Learning to handle miscommunication in multi-modal conversational AI
Abstract
In human communication, we continuously negotiate shared understanding and deal
with misunderstandings as they arise to achieve mutual coordination. However, despite
the ubiquity and importance of misunderstandings and repairs in dialogue, conversational
AI often struggles to process them effectively, limiting their ability to collaborate with
humans through natural language.
This thesis explores how to develop robust models for processing miscommunications
in situated collaborative tasks. We first collect a dialogue corpus to study human-agent
coordination in an ambiguous environment, finding that models struggle to resolve referring expressions. To address this shortcoming, we design and train models to ground
referring expressions and detect ambiguities, learning strong multi-modal representations
in situated dialogues. We then analyse the signals required for models to learn to handle miscommunications, and propose a cross-modal taxonomy of clarifications to assess
the contribution of distinct modalities. Our experiments with different model architectures and training objectives reveal that secondary objectives are essential to integrate
multiple modalities (dialogue, visual and relational), leading to models better suited to
deal with challenging clarifications in conversations.

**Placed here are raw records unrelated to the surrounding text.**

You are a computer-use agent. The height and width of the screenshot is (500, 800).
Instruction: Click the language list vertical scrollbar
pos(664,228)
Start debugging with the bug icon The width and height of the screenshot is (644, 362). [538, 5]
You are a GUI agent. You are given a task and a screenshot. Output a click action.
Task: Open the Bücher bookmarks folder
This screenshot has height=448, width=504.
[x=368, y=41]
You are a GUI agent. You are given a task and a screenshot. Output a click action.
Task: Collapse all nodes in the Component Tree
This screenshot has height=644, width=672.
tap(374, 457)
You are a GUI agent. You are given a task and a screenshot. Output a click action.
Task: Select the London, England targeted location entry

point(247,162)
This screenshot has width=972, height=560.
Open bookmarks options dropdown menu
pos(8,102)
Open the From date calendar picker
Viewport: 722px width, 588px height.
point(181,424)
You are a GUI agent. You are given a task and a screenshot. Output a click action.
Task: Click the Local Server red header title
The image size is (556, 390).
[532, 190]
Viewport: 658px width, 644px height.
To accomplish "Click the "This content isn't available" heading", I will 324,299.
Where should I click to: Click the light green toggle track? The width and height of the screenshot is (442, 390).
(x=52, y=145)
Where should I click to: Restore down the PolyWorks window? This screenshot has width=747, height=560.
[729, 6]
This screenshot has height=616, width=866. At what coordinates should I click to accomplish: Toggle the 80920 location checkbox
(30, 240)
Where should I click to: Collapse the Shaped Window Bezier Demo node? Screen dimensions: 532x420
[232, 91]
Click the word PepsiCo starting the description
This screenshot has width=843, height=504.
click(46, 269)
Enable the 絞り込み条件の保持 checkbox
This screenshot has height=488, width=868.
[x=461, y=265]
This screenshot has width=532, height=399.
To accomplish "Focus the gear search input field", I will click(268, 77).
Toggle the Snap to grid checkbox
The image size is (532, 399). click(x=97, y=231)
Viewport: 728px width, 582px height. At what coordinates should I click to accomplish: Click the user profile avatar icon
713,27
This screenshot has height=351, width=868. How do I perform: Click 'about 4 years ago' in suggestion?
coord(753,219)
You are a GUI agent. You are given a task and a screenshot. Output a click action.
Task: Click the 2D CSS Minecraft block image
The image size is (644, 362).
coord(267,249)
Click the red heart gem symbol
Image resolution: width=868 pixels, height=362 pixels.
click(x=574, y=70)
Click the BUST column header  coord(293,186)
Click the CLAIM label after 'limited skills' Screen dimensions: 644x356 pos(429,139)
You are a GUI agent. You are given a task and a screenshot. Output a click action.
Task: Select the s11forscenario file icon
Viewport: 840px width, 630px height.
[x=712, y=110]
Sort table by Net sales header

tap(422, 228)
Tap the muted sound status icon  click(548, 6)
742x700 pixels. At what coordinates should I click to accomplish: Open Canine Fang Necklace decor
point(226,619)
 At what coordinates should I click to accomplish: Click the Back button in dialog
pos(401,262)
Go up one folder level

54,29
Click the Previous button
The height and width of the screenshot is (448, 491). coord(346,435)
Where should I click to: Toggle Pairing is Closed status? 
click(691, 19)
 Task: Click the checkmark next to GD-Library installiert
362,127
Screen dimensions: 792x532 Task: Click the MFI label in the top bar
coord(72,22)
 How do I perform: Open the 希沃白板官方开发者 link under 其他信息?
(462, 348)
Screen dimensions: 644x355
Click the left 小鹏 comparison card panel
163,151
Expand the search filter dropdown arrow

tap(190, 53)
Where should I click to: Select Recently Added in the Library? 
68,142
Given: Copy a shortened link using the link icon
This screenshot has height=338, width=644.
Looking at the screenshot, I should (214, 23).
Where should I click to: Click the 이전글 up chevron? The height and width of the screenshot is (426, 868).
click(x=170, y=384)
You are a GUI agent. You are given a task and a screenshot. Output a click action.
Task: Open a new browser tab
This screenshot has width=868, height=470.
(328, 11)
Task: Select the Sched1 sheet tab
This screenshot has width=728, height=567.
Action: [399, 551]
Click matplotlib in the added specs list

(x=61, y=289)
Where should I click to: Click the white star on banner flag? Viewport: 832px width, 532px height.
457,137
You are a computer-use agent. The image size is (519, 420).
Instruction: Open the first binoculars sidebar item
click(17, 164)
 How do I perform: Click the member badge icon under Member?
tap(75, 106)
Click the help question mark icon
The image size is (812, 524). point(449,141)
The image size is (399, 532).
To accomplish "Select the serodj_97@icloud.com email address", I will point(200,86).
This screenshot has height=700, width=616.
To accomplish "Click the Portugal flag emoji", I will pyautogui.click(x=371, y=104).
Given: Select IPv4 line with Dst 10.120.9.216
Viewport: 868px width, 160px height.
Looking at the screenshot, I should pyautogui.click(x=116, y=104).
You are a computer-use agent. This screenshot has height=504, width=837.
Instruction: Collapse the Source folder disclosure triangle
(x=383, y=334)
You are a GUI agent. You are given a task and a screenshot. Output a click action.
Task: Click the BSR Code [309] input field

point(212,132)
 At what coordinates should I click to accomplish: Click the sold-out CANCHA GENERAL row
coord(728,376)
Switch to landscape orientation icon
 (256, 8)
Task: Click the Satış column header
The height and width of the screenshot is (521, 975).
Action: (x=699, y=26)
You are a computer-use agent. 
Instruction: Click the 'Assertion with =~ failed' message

Finally, we evaluate how generative multi-modal LLMs handle both miscommunications and repairs by releasing a new
benchmark, BlockWorld-Repairs, based on human data collections and studies. We then
propose alternative training approaches that encourage models to learn from interactive
settings, generalising to handling both instructions and subsequent repairs for successful
task-completion. Throughout this thesis, we highlight the challenges posed by miscommunications and present approaches to develop robust collaborative conversational AI
models better adapted for human interactions.